TASK TO COMPLETE:
The first line of the entries through the line bearing "The width and height of the screenshot is (958, 413).": copy these lines exactly and return nothing else.

SUPPLIED MATERIAL:

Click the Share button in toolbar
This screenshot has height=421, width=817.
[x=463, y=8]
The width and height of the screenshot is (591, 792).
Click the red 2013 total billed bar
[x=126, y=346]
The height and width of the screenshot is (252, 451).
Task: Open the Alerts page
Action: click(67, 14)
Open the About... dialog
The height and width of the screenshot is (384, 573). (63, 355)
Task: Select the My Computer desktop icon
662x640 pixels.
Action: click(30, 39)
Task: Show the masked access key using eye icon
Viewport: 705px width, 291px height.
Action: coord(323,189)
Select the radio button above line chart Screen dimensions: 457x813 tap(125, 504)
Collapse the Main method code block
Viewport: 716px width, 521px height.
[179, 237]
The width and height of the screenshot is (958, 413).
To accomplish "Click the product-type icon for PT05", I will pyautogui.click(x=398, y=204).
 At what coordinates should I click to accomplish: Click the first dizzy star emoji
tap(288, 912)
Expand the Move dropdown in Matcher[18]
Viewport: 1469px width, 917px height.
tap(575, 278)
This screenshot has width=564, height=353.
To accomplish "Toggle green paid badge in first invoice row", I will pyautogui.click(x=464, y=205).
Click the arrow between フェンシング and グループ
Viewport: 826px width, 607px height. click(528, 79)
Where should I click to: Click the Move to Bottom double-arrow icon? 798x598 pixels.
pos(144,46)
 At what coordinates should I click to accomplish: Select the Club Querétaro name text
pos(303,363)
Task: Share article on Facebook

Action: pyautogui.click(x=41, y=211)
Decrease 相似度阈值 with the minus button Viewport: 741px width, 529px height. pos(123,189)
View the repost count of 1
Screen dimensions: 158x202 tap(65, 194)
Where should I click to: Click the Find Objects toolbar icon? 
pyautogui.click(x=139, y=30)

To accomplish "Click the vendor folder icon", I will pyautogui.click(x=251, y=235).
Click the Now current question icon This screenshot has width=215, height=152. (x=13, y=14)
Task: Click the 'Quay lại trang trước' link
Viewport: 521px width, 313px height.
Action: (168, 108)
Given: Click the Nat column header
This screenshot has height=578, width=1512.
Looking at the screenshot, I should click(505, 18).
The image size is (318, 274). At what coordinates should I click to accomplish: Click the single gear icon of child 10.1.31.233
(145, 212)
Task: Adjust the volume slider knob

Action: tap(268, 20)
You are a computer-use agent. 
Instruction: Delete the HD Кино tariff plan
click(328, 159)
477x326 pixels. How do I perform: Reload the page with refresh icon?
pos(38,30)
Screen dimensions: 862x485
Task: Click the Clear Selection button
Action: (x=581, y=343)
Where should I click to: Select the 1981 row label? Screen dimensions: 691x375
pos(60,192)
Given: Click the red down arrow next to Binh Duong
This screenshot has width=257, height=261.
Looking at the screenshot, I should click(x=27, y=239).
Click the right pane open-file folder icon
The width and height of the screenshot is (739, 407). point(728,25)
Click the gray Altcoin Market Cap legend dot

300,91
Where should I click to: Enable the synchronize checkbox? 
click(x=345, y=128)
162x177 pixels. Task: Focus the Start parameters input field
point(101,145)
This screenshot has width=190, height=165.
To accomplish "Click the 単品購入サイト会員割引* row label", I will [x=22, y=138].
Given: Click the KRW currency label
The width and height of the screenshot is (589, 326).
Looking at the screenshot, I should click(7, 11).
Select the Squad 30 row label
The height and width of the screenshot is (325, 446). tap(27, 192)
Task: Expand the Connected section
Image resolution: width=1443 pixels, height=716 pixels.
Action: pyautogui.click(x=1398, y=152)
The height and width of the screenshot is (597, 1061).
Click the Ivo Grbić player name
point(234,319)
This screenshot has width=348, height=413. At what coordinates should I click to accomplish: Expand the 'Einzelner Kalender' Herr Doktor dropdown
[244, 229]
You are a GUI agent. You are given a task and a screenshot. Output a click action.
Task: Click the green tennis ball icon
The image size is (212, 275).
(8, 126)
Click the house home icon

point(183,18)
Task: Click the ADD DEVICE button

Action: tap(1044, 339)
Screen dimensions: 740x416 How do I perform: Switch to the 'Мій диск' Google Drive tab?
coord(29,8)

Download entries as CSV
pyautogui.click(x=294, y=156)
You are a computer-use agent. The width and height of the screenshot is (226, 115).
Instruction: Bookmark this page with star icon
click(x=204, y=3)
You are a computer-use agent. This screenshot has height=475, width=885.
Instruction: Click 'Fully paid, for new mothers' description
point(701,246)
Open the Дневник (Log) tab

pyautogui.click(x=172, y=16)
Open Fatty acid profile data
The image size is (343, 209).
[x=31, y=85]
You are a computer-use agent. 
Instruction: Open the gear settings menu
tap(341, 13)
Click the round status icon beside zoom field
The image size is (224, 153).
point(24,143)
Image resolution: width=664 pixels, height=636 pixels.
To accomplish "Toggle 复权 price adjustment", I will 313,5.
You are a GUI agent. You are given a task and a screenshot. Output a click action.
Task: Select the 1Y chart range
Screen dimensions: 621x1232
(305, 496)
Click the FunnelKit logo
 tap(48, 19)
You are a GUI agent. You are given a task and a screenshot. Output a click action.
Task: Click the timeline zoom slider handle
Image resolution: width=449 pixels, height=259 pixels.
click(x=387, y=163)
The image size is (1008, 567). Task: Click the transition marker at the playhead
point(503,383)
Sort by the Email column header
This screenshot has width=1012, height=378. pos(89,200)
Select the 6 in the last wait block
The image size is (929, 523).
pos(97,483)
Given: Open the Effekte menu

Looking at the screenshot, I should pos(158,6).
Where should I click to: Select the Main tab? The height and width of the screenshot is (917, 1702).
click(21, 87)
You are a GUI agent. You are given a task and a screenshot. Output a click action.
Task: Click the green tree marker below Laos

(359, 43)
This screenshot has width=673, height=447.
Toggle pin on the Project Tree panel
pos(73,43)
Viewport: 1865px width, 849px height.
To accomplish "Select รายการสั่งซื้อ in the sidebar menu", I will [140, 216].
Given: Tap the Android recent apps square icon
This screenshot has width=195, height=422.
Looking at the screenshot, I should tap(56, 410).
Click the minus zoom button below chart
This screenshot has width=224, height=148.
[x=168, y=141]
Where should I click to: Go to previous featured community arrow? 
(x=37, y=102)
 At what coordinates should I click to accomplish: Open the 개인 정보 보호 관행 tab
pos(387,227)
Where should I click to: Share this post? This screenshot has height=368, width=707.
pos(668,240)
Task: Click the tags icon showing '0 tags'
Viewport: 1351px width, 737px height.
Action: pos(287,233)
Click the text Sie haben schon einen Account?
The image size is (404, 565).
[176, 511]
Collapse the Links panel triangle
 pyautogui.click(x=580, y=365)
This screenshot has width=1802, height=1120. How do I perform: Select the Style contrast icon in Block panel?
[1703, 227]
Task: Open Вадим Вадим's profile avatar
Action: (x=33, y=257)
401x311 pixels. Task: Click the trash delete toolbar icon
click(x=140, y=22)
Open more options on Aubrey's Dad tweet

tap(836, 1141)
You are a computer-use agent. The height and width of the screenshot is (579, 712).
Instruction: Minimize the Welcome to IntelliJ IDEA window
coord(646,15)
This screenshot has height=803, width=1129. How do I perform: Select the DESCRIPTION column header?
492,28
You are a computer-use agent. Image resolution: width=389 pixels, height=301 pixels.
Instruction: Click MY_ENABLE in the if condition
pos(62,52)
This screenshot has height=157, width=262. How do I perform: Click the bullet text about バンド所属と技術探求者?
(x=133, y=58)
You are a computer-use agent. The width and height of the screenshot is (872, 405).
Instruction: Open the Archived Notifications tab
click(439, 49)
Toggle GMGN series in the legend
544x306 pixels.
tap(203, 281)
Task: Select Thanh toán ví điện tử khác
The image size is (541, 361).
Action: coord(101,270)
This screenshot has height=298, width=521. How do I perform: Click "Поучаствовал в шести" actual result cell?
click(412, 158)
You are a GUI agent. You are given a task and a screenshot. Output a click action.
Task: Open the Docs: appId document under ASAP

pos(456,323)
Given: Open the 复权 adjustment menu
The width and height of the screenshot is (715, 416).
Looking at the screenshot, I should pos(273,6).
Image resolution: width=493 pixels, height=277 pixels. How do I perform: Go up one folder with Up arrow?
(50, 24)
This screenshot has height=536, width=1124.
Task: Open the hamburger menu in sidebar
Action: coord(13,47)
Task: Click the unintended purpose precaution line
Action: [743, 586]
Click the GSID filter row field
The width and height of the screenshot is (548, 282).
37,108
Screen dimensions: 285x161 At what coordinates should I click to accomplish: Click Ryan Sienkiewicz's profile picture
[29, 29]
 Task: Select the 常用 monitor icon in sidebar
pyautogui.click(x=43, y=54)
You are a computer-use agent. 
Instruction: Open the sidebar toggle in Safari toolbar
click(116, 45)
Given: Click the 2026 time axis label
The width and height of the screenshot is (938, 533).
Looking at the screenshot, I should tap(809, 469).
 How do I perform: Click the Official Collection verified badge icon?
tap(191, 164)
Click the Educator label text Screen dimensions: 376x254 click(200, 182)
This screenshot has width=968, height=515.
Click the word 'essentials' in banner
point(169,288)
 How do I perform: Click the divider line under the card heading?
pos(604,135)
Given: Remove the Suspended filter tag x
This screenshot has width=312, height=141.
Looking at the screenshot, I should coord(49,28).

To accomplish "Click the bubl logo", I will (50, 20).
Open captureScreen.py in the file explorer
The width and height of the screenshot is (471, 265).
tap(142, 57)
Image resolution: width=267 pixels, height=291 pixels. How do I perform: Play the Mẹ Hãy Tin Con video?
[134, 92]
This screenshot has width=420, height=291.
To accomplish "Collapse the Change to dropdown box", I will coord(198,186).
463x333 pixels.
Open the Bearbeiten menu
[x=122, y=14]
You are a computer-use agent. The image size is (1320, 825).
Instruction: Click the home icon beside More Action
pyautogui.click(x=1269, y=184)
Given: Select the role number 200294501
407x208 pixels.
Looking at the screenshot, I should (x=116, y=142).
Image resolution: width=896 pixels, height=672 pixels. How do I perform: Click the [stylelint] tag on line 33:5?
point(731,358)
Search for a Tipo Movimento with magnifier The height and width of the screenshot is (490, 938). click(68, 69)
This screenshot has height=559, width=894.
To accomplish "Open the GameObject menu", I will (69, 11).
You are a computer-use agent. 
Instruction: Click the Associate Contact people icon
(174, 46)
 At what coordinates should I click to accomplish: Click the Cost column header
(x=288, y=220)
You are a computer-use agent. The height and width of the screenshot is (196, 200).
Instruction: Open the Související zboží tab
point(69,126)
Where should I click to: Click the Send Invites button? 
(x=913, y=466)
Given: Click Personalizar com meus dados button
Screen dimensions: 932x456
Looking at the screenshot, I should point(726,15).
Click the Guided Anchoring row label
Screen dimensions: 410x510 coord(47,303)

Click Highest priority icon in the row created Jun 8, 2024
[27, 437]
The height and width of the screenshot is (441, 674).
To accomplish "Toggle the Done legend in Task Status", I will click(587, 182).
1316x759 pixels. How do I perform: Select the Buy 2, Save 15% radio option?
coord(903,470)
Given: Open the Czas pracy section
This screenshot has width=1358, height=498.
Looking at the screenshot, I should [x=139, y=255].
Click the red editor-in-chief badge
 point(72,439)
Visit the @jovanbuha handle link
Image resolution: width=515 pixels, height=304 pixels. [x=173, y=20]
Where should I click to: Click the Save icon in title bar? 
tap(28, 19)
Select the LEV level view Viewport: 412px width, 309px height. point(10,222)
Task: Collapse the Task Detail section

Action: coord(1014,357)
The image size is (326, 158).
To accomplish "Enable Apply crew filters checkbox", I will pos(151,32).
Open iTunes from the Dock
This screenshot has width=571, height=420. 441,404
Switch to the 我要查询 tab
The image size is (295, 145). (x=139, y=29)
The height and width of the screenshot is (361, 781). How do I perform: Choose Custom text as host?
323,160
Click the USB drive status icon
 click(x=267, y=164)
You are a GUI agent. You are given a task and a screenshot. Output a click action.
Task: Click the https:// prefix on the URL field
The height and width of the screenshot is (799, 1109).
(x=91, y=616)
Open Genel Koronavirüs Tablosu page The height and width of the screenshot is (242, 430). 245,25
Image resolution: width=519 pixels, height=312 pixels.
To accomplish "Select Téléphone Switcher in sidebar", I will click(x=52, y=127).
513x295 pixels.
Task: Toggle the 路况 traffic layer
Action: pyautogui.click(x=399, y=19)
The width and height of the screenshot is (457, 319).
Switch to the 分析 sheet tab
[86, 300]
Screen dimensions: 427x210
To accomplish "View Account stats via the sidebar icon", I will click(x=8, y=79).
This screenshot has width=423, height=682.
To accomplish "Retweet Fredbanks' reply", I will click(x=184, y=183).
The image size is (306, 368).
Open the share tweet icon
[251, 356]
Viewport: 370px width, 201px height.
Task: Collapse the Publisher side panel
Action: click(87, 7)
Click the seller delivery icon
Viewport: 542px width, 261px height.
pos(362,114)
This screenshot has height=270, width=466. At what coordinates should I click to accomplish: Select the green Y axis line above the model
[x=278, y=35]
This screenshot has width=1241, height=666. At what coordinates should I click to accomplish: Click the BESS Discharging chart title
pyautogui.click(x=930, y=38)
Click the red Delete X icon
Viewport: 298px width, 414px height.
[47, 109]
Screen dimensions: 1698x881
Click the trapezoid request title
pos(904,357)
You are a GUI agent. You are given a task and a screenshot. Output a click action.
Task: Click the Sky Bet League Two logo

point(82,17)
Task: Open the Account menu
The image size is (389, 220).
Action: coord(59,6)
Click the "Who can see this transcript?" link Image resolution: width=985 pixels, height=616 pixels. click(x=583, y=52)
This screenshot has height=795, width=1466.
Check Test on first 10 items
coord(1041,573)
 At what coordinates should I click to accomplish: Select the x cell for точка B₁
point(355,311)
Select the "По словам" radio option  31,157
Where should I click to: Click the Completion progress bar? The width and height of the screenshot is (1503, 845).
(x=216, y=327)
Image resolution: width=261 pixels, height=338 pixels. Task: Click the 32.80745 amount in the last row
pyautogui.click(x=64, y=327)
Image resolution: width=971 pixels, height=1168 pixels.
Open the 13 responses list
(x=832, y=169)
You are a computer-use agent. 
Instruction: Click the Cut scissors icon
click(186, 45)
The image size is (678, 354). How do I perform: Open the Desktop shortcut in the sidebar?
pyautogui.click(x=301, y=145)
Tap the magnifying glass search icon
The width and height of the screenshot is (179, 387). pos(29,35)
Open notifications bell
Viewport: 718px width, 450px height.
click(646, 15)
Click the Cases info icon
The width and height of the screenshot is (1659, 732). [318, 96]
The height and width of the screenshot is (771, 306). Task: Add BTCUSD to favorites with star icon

SOLUTION FOR THIS PROBLEM:
Click the Share button in toolbar
This screenshot has height=421, width=817.
[x=463, y=8]
The width and height of the screenshot is (591, 792).
Click the red 2013 total billed bar
[x=126, y=346]
The height and width of the screenshot is (252, 451).
Task: Open the Alerts page
Action: click(67, 14)
Open the About... dialog
The height and width of the screenshot is (384, 573). (63, 355)
Task: Select the My Computer desktop icon
662x640 pixels.
Action: click(30, 39)
Task: Show the masked access key using eye icon
Viewport: 705px width, 291px height.
Action: coord(323,189)
Select the radio button above line chart Screen dimensions: 457x813 tap(125, 504)
Collapse the Main method code block
Viewport: 716px width, 521px height.
[179, 237]
The width and height of the screenshot is (958, 413).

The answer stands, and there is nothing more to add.